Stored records
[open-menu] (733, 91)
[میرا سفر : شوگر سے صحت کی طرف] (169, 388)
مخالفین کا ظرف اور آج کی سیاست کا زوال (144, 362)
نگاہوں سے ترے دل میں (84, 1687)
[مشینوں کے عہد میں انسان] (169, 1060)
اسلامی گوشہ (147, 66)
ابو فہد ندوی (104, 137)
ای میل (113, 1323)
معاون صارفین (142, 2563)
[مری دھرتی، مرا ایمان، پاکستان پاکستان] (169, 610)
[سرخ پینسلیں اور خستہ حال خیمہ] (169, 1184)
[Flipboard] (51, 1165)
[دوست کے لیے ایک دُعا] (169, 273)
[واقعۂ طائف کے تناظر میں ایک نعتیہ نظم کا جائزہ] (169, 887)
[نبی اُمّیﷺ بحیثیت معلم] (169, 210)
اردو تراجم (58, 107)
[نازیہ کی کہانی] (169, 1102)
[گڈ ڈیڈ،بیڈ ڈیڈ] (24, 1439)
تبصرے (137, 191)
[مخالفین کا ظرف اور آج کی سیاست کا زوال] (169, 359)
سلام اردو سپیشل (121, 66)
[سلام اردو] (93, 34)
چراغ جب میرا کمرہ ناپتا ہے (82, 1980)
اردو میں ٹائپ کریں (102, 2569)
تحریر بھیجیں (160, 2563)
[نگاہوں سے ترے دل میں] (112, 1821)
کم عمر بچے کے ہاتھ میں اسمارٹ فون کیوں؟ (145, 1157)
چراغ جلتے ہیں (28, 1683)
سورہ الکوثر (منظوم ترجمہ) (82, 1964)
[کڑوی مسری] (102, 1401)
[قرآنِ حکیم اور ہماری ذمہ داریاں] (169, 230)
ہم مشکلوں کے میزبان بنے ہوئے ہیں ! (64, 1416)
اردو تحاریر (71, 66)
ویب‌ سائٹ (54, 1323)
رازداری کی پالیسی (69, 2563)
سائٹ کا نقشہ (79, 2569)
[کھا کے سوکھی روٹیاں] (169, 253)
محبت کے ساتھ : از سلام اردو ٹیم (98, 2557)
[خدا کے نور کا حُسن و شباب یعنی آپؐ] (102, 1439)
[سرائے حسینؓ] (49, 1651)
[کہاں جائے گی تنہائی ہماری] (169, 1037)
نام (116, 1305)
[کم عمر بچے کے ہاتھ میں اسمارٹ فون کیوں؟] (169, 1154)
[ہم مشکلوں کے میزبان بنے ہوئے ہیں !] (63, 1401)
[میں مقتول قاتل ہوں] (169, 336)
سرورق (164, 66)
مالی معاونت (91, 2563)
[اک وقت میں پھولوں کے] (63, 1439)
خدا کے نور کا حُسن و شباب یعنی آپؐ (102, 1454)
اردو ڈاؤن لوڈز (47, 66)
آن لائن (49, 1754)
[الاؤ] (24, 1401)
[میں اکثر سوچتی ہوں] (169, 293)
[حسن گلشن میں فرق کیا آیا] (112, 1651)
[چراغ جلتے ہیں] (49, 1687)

**ASSIGNMENT**
Transcribe the entries above word for word, from the first line through the line containing "[الاؤ] (24, 1401)", and nothing else.

**EXPECTED ANSWER**
[open-menu] (733, 91)
[میرا سفر : شوگر سے صحت کی طرف] (169, 388)
مخالفین کا ظرف اور آج کی سیاست کا زوال (144, 362)
نگاہوں سے ترے دل میں (84, 1687)
[مشینوں کے عہد میں انسان] (169, 1060)
اسلامی گوشہ (147, 66)
ابو فہد ندوی (104, 137)
ای میل (113, 1323)
معاون صارفین (142, 2563)
[مری دھرتی، مرا ایمان، پاکستان پاکستان] (169, 610)
[سرخ پینسلیں اور خستہ حال خیمہ] (169, 1184)
[Flipboard] (51, 1165)
[دوست کے لیے ایک دُعا] (169, 273)
[واقعۂ طائف کے تناظر میں ایک نعتیہ نظم کا جائزہ] (169, 887)
[نبی اُمّیﷺ بحیثیت معلم] (169, 210)
اردو تراجم (58, 107)
[نازیہ کی کہانی] (169, 1102)
[گڈ ڈیڈ،بیڈ ڈیڈ] (24, 1439)
تبصرے (137, 191)
[مخالفین کا ظرف اور آج کی سیاست کا زوال] (169, 359)
سلام اردو سپیشل (121, 66)
[سلام اردو] (93, 34)
چراغ جب میرا کمرہ ناپتا ہے (82, 1980)
اردو میں ٹائپ کریں (102, 2569)
تحریر بھیجیں (160, 2563)
[نگاہوں سے ترے دل میں] (112, 1821)
کم عمر بچے کے ہاتھ میں اسمارٹ فون کیوں؟ (145, 1157)
چراغ جلتے ہیں (28, 1683)
سورہ الکوثر (منظوم ترجمہ) (82, 1964)
[کڑوی مسری] (102, 1401)
[قرآنِ حکیم اور ہماری ذمہ داریاں] (169, 230)
ہم مشکلوں کے میزبان بنے ہوئے ہیں ! (64, 1416)
اردو تحاریر (71, 66)
ویب‌ سائٹ (54, 1323)
رازداری کی پالیسی (69, 2563)
سائٹ کا نقشہ (79, 2569)
[کھا کے سوکھی روٹیاں] (169, 253)
محبت کے ساتھ : از سلام اردو ٹیم (98, 2557)
[خدا کے نور کا حُسن و شباب یعنی آپؐ] (102, 1439)
[سرائے حسینؓ] (49, 1651)
[کہاں جائے گی تنہائی ہماری] (169, 1037)
نام (116, 1305)
[کم عمر بچے کے ہاتھ میں اسمارٹ فون کیوں؟] (169, 1154)
[ہم مشکلوں کے میزبان بنے ہوئے ہیں !] (63, 1401)
[میں مقتول قاتل ہوں] (169, 336)
سرورق (164, 66)
مالی معاونت (91, 2563)
[اک وقت میں پھولوں کے] (63, 1439)
خدا کے نور کا حُسن و شباب یعنی آپؐ (102, 1454)
اردو ڈاؤن لوڈز (47, 66)
آن لائن (49, 1754)
[الاؤ] (24, 1401)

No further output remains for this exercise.